I think we can confidently predict that most of these are still eligible for blame for the Giffords shooting.
Hob
Just to be a little nit-picky… did Kinsley really say that “no one is suggesting” that Loughner had even heard of Sarah Palin? The Republican candidate for Vice President in the last election, darling of all right-wing media, who makes the news every time she farts? If no one is suggesting that, then no one must be stupid– and that can’t be right.
Jeanne ringland
@Hob: Beat me to it. That’s what I was going to say.
StringonaStick
The only reason why the Villagers are affected enough by the AZ shootings to dial down the rhetoric 0.01% is because a member of Congress (and therefore a part of their Village, even if she is a democrat) was gravely injured, a federal judge was killed (also by extension part of the Village) and they also had the symbolism of a little girl born on 9-11-01 being killed (I am tempted to say “white” but my cynicism isn’t that deep, at least not yet).I don’t recall calls from the press for a return to civility after Oklahoma City since they were too interested in the Clenis to let that juicy bone go.
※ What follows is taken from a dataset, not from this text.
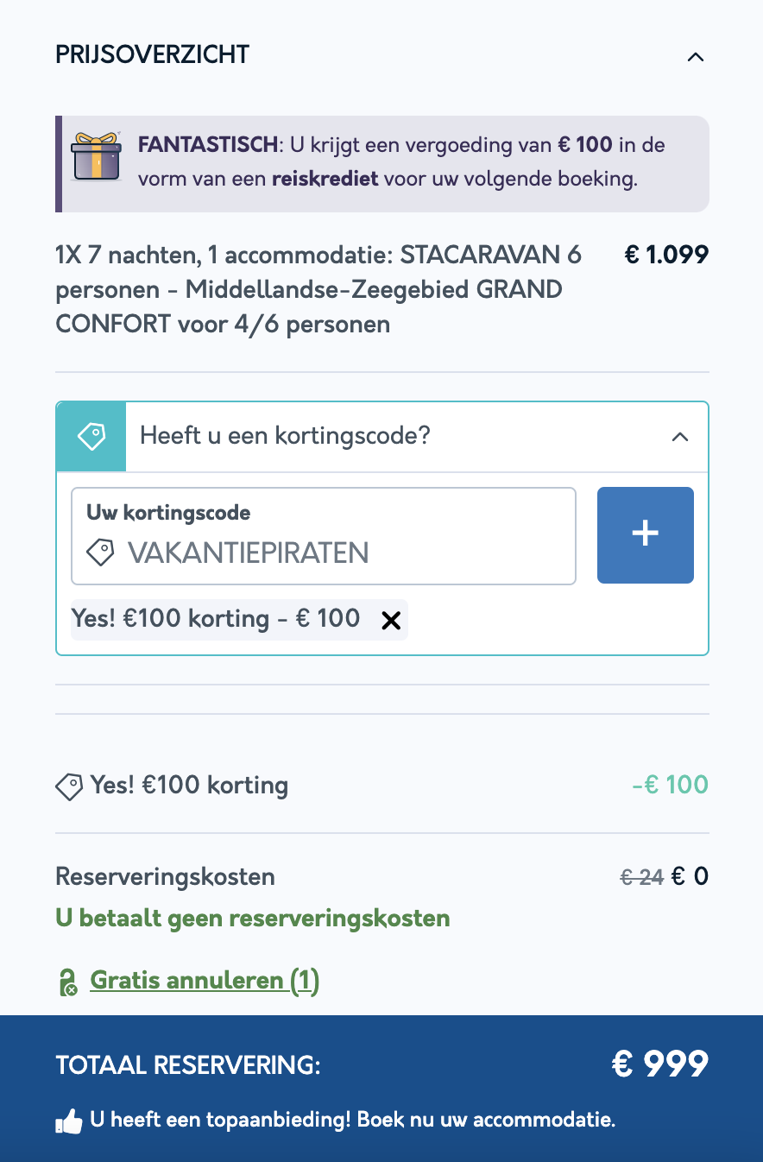
Task: Click 'U betaalt geen reserveringskosten' text
Action: [x=253, y=918]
In other words, important people were killed and wounded this time, instead of just a bunch of ordinary citizens in flyover land. People like them! This is what it has taken to get the attention of the mainstream press, while the RW media uses it as a collective step ladder to hop up on their cross for their listeners/viewers. It is beyond disgusting, but it is also a very, very clear insight into just exactly how much the press couldn’t care less about anyone not in their Village or of their income level, and that means us.
wengler
The core of the problem is that Republican politicians and their supporters don’t respect the results of democratic elections that they lose. Furthermore they engage in many undemocratic and antidemocratic actions rather than helping to create a good nonpartisan democratic process. Poll watchers challenging voters that look likely to vote Democratic, voter ID laws that mandate photo IDs but then make them hard to get for the urban poor, phone jamming operations that target union volunteers GOTV. These are all some of the things that Republicans do that Democrats do not to effect the outcome of elections.
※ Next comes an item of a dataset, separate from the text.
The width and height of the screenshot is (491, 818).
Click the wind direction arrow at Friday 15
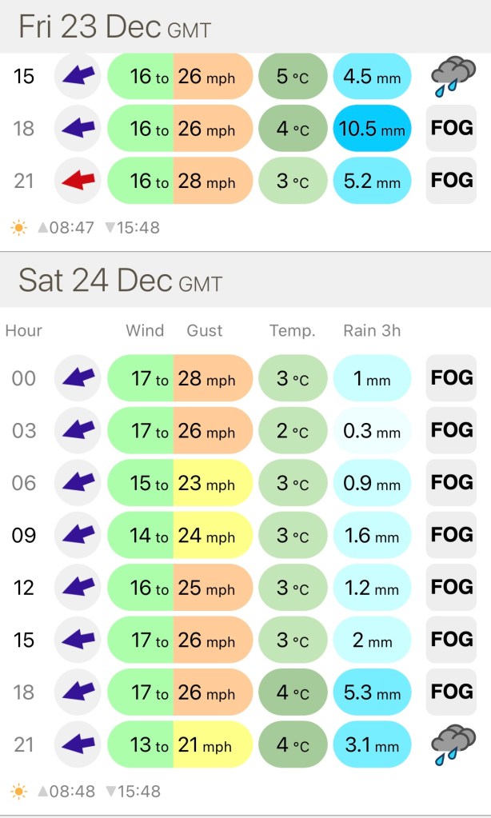pos(78,76)
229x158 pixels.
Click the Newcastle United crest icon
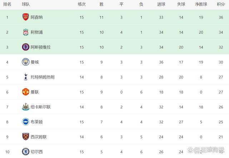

Of course when all of that voter suppression doesn’t work and Republicans lose then all sorts of parliamentarian maneuvers are available in the US Senate to make sure that none of the Democratic President’s appointees make it to the bench or to his cabinet. The filibuster is applied to every single bill.
If only the corporate media that benefits so much from Republican intransigence would highlight these things so the American people know!
dww44
@wengler:
Yes, been saying this since 1/20/2009:
Also, too, I read the Kinsley piece at Politico, a site I never visit and now know why. After reading the comments to Kinsley’s piece,I salute Kinsley for even penning a piece that could be commented on there.
shano
The nonsense that the shooter had never heard of Palin….oh Really?
In ARIZONA?
Mike B
It’s nice that the village is so concerned about the tone of rhetoric. I suppose it is too much to ask that they have any grasp of substance.
And it is probably way too much to ask to actually see serious news coverage of the fact that someone just attempted to set off a large bomb at an MLK day march in Spokane.
Why is that being ignored?
And why isn’t the blogosphere beating up the MSM for their meager coverage of a very significant domestic terrorist attempt?
Is it because the perpetrator is probably not a muslim, or because the potential victims would have been mostly black people?
StringonaStick
@Mike B: Mostly black people? Have you ever been to Spokane?
Again, the reason why the media is not interested in the Spokane incident is (1) the bomb didn’t go off, so no blood to lead with when reporting, and (2) the only victims would have been ordinary, non-politically or media connected people, therefore their interest = meh.